*** Working data

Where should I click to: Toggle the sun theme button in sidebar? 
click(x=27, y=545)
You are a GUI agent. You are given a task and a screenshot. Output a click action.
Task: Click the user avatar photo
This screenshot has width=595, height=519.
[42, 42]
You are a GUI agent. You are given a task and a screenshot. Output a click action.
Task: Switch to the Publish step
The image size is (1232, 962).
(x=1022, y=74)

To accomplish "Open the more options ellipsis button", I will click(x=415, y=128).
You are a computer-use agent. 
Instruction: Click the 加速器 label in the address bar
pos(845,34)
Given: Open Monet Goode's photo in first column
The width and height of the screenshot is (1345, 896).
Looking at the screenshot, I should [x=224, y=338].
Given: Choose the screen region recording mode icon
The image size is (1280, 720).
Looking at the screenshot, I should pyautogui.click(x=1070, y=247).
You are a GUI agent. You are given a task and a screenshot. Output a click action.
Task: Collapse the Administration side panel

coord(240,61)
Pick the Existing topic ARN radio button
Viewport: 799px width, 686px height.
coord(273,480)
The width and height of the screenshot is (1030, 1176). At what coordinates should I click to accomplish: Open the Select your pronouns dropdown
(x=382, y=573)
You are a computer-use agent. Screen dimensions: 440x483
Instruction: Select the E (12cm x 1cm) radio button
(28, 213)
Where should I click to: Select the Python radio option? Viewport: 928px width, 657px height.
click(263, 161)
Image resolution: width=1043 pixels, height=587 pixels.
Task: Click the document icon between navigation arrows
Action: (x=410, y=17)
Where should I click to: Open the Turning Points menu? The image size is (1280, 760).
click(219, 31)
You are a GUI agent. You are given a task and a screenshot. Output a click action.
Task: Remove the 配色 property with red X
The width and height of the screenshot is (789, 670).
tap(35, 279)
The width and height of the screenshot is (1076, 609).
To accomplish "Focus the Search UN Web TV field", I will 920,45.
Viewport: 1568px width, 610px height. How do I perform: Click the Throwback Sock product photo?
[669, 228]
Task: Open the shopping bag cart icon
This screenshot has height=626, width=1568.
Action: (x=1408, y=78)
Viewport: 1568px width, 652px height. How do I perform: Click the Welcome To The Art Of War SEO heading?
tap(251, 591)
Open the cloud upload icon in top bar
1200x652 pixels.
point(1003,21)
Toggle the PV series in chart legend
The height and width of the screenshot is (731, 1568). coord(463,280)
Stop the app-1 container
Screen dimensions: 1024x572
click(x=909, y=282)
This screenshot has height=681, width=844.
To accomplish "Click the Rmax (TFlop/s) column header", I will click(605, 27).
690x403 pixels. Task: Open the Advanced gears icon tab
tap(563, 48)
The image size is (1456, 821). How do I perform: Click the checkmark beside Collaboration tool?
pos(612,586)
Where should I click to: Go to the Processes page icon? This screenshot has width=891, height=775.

******

(Work to complete) Among the records above, determine how many lines contain "computer", then report the number only.

(Expected answer) 2